OBJECTIVE: How many lines in the records below contain the string "dimensions"? Reply with only the number.
## start AVAILABLE DATA
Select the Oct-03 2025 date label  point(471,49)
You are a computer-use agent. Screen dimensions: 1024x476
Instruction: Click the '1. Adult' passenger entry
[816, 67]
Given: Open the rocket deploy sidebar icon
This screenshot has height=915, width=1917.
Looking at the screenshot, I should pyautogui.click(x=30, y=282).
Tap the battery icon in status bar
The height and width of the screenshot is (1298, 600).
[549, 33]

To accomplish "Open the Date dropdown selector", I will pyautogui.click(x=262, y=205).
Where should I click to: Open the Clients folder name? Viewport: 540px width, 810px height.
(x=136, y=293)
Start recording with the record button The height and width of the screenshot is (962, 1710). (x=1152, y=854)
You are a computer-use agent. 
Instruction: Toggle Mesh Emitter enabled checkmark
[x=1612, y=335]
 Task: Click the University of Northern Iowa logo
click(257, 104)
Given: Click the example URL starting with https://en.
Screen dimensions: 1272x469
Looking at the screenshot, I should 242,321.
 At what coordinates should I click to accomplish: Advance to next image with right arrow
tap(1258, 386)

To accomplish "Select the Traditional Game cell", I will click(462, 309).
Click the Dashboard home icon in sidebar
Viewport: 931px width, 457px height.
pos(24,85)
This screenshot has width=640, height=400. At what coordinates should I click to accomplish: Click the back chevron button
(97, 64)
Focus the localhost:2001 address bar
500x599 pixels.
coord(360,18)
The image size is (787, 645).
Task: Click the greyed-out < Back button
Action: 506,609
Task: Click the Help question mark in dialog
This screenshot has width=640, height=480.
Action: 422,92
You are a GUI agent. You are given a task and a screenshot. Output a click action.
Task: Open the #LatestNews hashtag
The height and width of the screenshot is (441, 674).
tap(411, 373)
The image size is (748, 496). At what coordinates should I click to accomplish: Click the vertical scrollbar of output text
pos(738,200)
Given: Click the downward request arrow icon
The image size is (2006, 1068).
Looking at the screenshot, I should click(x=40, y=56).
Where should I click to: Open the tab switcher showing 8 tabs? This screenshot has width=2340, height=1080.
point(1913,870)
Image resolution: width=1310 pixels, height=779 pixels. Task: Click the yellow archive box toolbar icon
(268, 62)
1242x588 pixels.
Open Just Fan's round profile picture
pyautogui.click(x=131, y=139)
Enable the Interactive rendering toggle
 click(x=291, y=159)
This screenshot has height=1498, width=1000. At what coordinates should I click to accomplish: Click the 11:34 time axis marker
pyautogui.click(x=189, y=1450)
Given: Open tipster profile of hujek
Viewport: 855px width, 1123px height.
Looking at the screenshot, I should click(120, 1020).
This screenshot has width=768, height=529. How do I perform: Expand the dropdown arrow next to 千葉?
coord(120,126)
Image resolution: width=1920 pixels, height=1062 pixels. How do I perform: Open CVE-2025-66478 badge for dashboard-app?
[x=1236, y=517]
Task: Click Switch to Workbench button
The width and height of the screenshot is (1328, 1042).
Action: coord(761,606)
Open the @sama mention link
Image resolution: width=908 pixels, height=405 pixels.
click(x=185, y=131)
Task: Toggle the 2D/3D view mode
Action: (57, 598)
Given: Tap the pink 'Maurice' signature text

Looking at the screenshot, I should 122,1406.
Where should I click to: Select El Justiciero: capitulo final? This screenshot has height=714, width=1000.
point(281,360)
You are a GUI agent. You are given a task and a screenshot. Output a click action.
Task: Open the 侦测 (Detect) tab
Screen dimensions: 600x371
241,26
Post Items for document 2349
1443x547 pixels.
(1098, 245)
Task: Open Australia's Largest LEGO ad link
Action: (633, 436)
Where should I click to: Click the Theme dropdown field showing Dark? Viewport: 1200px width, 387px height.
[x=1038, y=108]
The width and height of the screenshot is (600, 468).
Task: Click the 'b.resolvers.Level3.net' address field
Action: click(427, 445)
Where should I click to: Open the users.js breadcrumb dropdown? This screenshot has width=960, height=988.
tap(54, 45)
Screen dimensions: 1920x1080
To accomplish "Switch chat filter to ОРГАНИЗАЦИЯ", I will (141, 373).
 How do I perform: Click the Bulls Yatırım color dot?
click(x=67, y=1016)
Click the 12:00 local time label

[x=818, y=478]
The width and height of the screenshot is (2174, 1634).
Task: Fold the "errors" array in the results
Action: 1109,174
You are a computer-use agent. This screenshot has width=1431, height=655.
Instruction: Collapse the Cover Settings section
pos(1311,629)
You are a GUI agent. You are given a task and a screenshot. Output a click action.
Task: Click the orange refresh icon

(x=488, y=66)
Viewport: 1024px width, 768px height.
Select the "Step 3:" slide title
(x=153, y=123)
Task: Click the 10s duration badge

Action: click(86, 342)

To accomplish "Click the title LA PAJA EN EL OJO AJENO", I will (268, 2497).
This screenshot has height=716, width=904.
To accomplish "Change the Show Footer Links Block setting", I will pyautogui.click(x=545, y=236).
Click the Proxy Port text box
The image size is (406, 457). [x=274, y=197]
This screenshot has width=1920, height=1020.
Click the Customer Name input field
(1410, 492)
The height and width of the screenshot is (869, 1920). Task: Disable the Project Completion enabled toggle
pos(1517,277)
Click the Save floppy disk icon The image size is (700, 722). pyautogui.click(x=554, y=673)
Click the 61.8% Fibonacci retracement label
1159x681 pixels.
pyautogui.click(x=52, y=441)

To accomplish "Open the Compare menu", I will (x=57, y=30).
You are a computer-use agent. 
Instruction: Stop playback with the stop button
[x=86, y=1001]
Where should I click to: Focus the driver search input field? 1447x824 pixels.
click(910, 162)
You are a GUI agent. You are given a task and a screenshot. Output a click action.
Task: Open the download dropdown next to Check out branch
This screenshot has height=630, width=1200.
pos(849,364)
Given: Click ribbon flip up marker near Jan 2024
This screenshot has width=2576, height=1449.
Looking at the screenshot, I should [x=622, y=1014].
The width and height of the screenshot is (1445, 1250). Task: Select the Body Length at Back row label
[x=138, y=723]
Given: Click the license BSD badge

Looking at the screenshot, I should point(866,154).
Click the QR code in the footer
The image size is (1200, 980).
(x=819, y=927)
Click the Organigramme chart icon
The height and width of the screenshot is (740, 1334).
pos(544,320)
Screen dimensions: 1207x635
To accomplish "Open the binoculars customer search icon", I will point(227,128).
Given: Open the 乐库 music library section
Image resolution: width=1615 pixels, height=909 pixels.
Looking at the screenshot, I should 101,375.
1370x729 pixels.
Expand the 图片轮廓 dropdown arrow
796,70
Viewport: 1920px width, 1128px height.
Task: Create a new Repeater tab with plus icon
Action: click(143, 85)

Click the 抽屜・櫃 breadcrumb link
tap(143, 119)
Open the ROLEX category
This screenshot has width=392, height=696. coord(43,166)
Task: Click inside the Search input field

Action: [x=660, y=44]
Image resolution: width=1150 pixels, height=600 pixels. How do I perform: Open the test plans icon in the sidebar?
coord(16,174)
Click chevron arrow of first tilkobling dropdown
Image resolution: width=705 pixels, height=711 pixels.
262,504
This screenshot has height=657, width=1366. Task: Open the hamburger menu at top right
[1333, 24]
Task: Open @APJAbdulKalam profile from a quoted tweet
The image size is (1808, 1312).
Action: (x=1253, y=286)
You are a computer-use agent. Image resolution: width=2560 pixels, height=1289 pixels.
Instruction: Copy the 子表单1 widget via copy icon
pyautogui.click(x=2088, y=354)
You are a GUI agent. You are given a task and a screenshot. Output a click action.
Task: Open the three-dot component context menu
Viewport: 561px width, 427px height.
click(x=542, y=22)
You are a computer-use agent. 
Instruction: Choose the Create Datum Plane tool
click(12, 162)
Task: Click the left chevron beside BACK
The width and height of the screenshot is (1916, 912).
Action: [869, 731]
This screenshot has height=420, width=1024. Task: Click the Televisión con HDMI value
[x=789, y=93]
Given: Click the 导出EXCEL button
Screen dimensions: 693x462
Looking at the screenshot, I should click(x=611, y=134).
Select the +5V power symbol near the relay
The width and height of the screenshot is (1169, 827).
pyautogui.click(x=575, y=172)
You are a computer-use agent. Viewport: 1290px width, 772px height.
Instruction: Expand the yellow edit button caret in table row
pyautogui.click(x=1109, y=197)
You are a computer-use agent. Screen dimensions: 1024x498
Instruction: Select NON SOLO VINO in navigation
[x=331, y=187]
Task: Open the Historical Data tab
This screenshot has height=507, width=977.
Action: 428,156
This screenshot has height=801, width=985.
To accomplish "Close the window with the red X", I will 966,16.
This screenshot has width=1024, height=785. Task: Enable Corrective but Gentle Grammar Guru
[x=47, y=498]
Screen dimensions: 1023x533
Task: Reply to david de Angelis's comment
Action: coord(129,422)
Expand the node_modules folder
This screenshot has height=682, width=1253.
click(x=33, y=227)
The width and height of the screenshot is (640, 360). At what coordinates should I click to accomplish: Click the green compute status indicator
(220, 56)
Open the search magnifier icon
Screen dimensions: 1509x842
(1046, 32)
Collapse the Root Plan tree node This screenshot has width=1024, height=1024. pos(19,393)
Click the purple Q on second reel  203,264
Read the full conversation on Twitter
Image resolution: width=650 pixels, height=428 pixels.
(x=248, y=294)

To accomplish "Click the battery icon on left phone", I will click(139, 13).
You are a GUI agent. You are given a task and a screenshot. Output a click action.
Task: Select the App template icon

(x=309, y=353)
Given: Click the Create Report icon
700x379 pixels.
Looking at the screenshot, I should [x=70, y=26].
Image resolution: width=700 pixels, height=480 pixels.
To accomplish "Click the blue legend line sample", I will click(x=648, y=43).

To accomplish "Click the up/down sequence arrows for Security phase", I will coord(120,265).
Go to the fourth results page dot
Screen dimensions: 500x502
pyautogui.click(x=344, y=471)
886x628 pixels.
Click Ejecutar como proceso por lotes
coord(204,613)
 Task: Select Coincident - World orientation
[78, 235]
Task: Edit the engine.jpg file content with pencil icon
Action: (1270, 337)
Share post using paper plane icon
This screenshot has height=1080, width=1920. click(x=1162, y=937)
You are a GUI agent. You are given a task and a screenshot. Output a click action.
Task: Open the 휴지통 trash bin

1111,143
## end AVAILABLE DATA
EXERCISE RESPONSE: 10